(TAREFA PROPOSTA A)
Transcreva o trecho do texto sobre o candomblé que vai de "Nesses espaços" até "assim dizer.", inclusive.

(TEXTO DE REFERÊNCIA)
"""

Afrodescendência e Candomblé
Hùnnó Serafim
Os candomblés são
instituições responsáveis por denegrir
pessoas (torná-las afrodescendentes). Talvez o banzo, sentimento
afrossaudosístico arrastando à morte, tenha sido um dos motivos para o
surgimento do candomblé. O fato é que os afrodescendentes resistiram às
inúmeras atrocidades a eles impostas e re-existiram como uma nova forma de
comunidade. Com isso, dignamente demonstraram o axé, a força, o ânimo de sua
vida (no sentido pleno de sua compreensão, sua cosmovisão).
Nesses espaços
idiossincráticos foram preservados vários elementos afro-culturais, e.g.,
língua, organização social, economia, herbolaria, culinária, expressões
artísticas, educação, memória, política, religião, dentre outros e, por isso,
são referências da afro-existência. Estes espaços foram responsáveis desde o
princípio pelo processo de iniciação e sua continuidade pelo qual se restitui a
afro-ancestralidade, isto é, o afrodescendente inicia a construção de sua identidade
enquanto povo, ao mesmo tempo, é feita a ligação de sua dignidade; em outras
palavras, empoderamento. Por fim, ressalte-se, ainda, que nessa prática
inexiste proselitismo, já que é uma religião de concepção de povo, étnica, por
assim dizer.
Desse modo, o afrodescendente
passa de um nada, do ponto de vista de um ser destituído de uma história, a um
ser agregado em plena dignidade a um grupo. Pois, nas sociedades tradicionais
africanas não se concebem alguém desvinculado de algum grupo, como um andarilho
(inclusive algo muito mal visto, como se tivesse sido expulso de seu grupo por
transgressão), além do mais, as organizações dos europeus preservavam sua
filiação pelo sobrenome.

"""

(TAREFA PROPOSTA B)
Reescreva todas as linhas dos registros abaixo, da que contém "De Boswandeling Podcast (284, 2403)" até o fim dos registros, inclusive, e desloque as coordenadas somando 92 a cada número. Apresente somente essas linhas.

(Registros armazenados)
"""

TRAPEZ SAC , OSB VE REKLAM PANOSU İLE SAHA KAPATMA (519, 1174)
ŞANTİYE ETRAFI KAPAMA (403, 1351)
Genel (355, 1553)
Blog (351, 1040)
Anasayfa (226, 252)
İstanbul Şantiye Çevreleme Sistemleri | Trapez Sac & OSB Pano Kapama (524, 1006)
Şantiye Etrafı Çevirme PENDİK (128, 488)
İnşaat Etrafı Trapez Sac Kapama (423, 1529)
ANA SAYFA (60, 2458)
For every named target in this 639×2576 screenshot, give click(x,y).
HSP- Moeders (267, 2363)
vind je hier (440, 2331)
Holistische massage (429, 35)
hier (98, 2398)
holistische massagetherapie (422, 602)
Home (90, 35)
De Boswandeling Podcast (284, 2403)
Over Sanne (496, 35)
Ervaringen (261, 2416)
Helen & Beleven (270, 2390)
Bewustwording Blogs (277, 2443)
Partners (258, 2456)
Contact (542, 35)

"""

(SOLUÇÃO ESCRITA A)
Nesses espaços
idiossincráticos foram preservados vários elementos afro-culturais, e.g.,
língua, organização social, economia, herbolaria, culinária, expressões
artísticas, educação, memória, política, religião, dentre outros e, por isso,
são referências da afro-existência. Estes espaços foram responsáveis desde o
princípio pelo processo de iniciação e sua continuidade pelo qual se restitui a
afro-ancestralidade, isto é, o afrodescendente inicia a construção de sua identidade
enquanto povo, ao mesmo tempo, é feita a ligação de sua dignidade; em outras
palavras, empoderamento. Por fim, ressalte-se, ainda, que nessa prática
inexiste proselitismo, já que é uma religião de concepção de povo, étnica, por
assim dizer.

(SOLUÇÃO ESCRITA B)
De Boswandeling Podcast (376, 2495)
Over Sanne (588, 127)
Ervaringen (353, 2508)
Helen & Beleven (362, 2482)
Bewustwording Blogs (369, 2535)
Partners (350, 2548)
Contact (634, 127)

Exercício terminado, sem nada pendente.